SELECTED TEXT:

____________________

One Adventure on Lambda and Pulumi
- When AWS Lambda Shines (and When It Hits a Wall)
- Why Pulumi for Infrastructure as Code?
- The Two-Day Bug
- Lessons Learned the Hard Way (So You Don’t Have to)
The role of the modern data scientist is changing. The lines between data science, data engineering, and MLOps are blurring, and success now demands skills that span the entire data lifecycle. I’ve experienced this evolution firsthand in my recent transition from model training to deploying full-scale data pipelines in the cloud.
This post shares the view and errors I met on deploying lambda with pulumi, starting with a core decision: when to use a tool like AWS Lambda.
When AWS Lambda Shines (and When It Hits a Wall)
AWS Lambda is an excellent choice for small, independent tasks that respond to events. Think of it as a highly scalable function that runs on demand. However, it’s crucial to be aware of its limitations:
- Code Size: Your Lambda function, including all its Lambda Layers (where you’d store libraries like Pandas), has an unzipped size limit of 250 MB. Most of time, after pandas, there is no space for other packages.
- Memory: You can allocate up to 10 GB of memory. This is sufficient for many applications, but if your task demands hundreds of GBs, Lambda isn’t the right fit. Exceeding 10 GB could also make it less cost-effective compared to alternatives like EC2, ECS, or Apache Airflow.
- Time Limit: Lambda functions have a maximum execution time of 15 minutes. If your code runs longer, you’ll need a different solution.

____________________

DATA:
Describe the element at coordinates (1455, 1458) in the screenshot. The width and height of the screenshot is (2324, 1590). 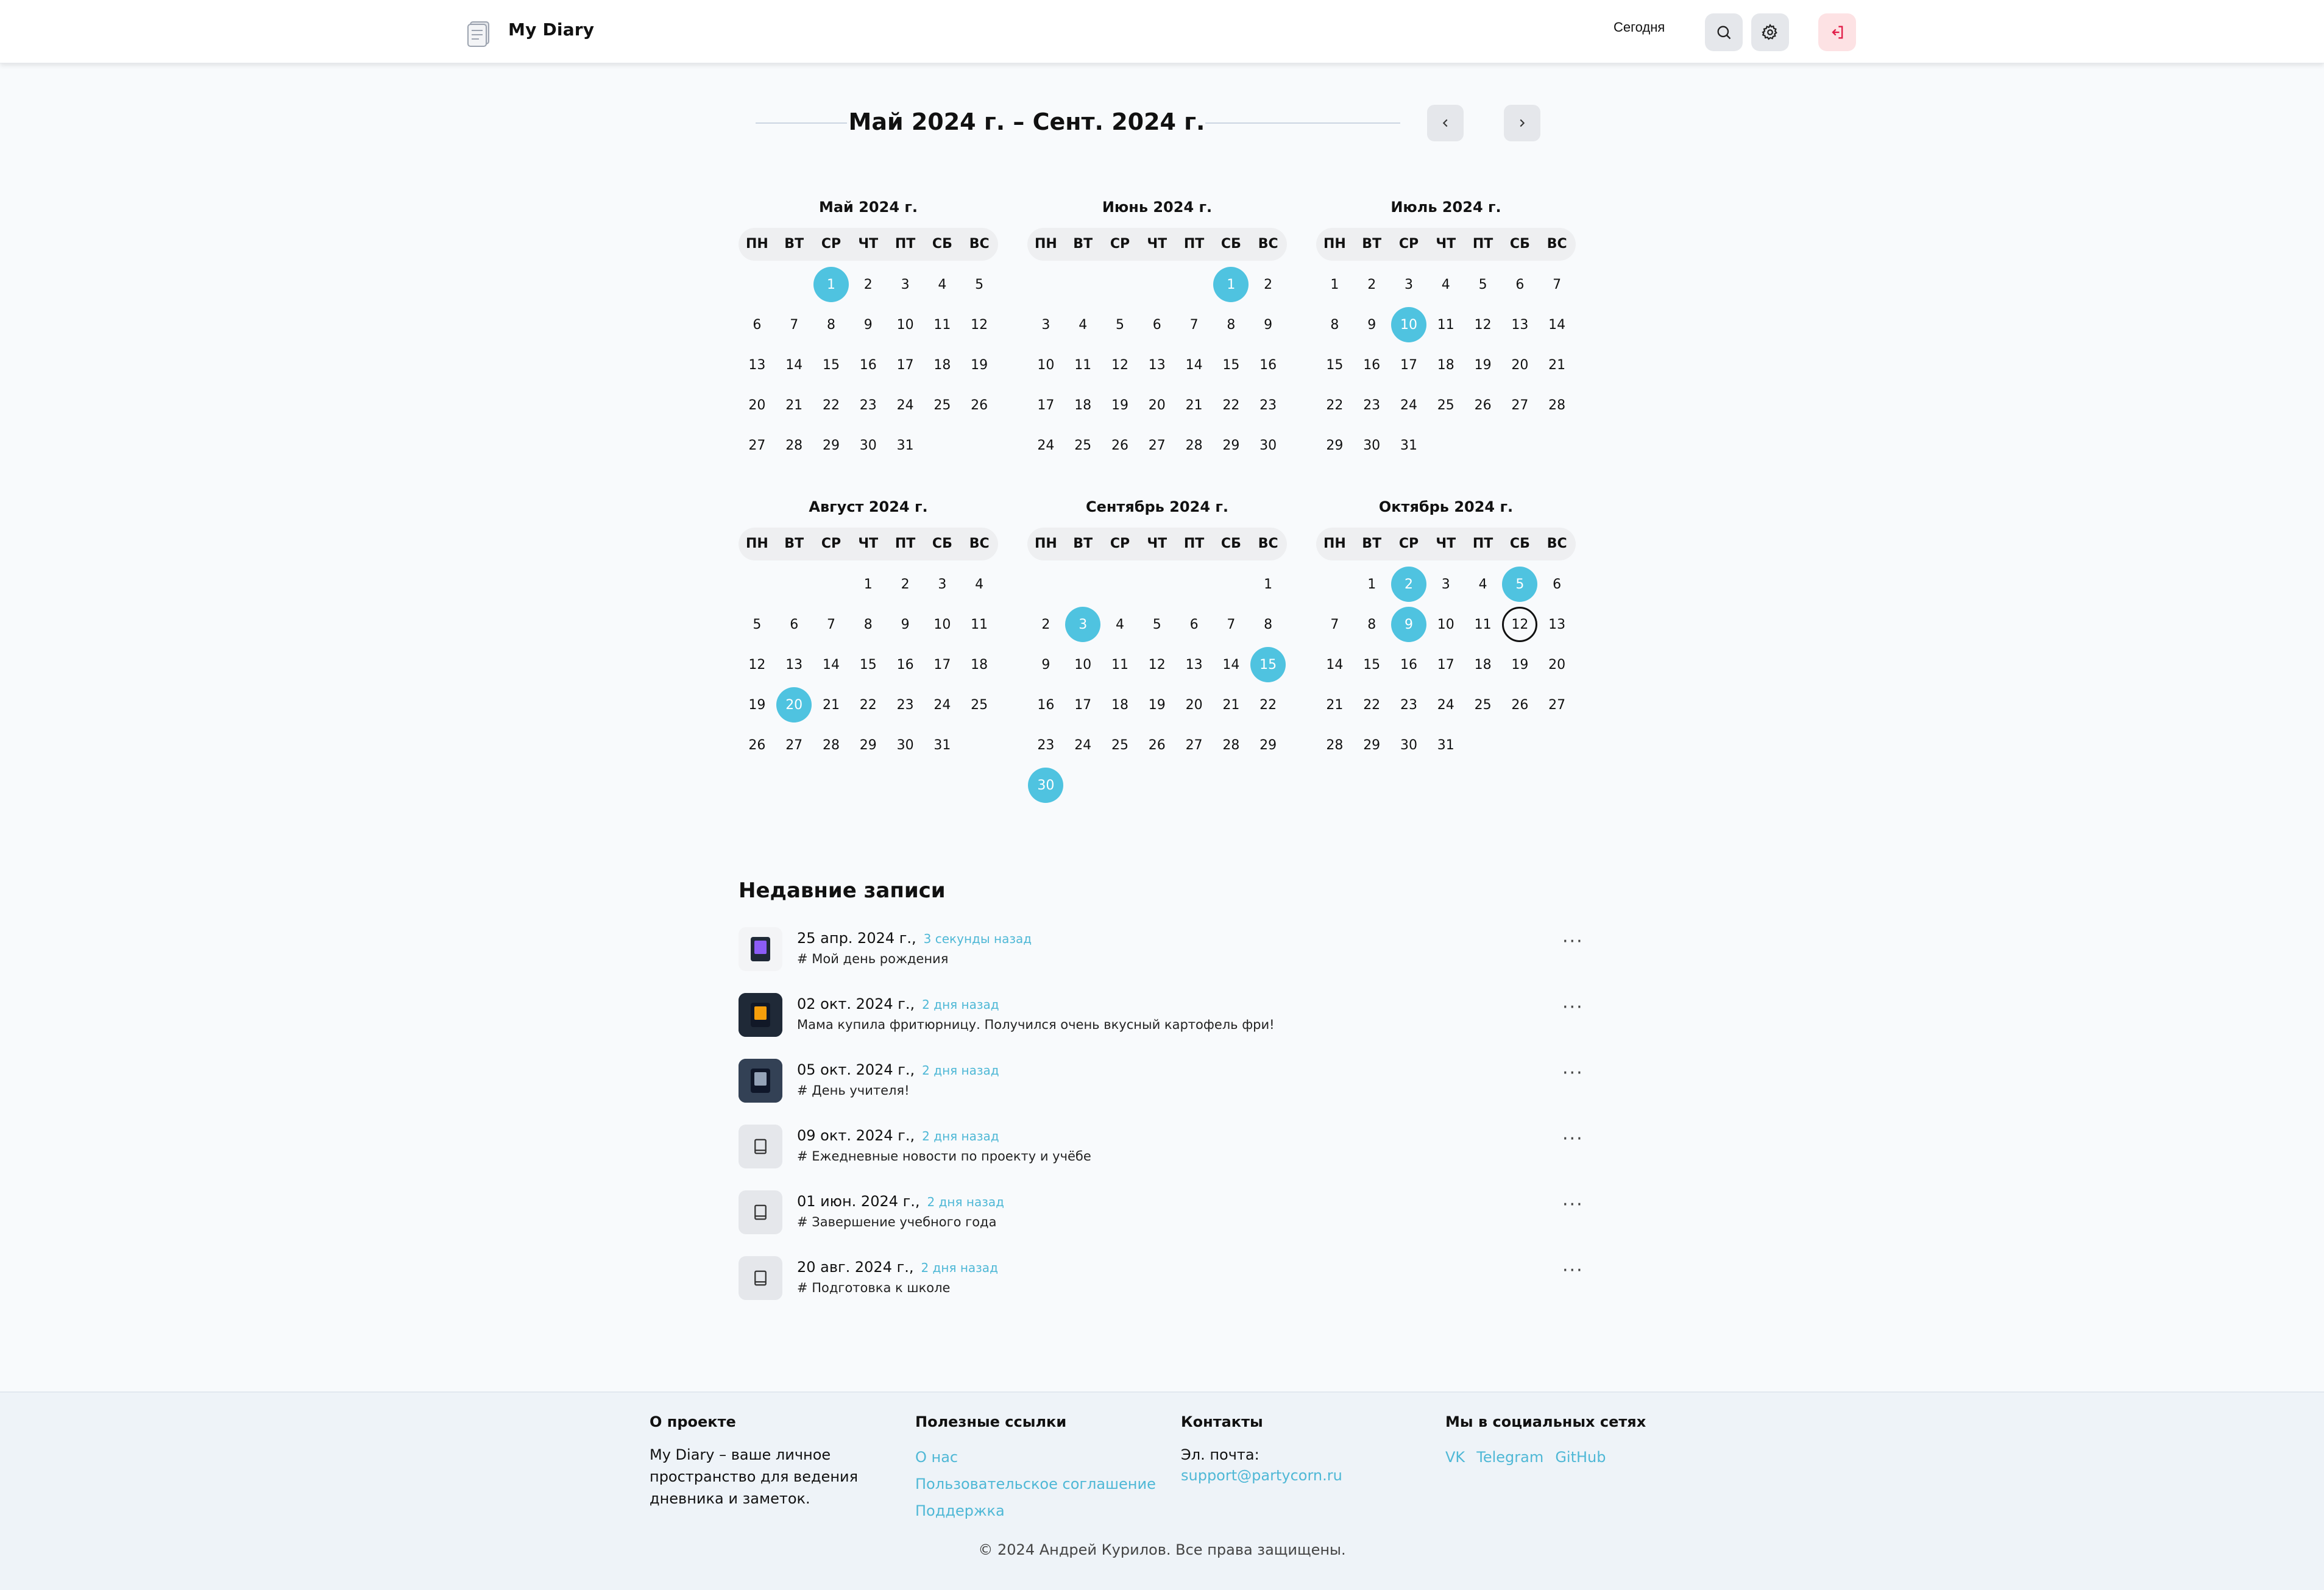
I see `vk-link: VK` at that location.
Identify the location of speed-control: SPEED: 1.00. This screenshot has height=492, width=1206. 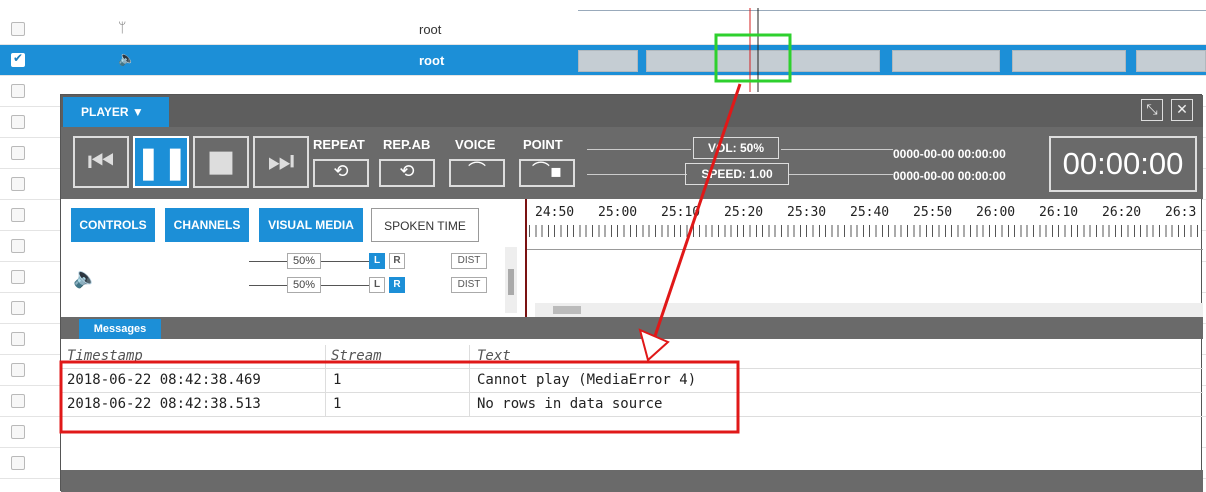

____________________

TASK ITEM A:
Reproduce the Lambda and Pulumi post between "- Why Pulumi" and "in the cloud.", inclusive, switching "MLOps" to "ML engineering".
TASK ITEM B:
According to the Lambda and Pulumi post, what is the unzipped size limit for a Lambda function together with all its Lambda Layers?

YOUR RESPONSE A:
- Why Pulumi for Infrastructure as Code?
- The Two-Day Bug
- Lessons Learned the Hard Way (So You Don’t Have to)
The role of the modern data scientist is changing. The lines between data science, data engineering, and ML engineering are blurring, and success now demands skills that span the entire data lifecycle. I’ve experienced this evolution firsthand in my recent transition from model training to deploying full-scale data pipelines in the cloud.

YOUR RESPONSE B:
250 MB.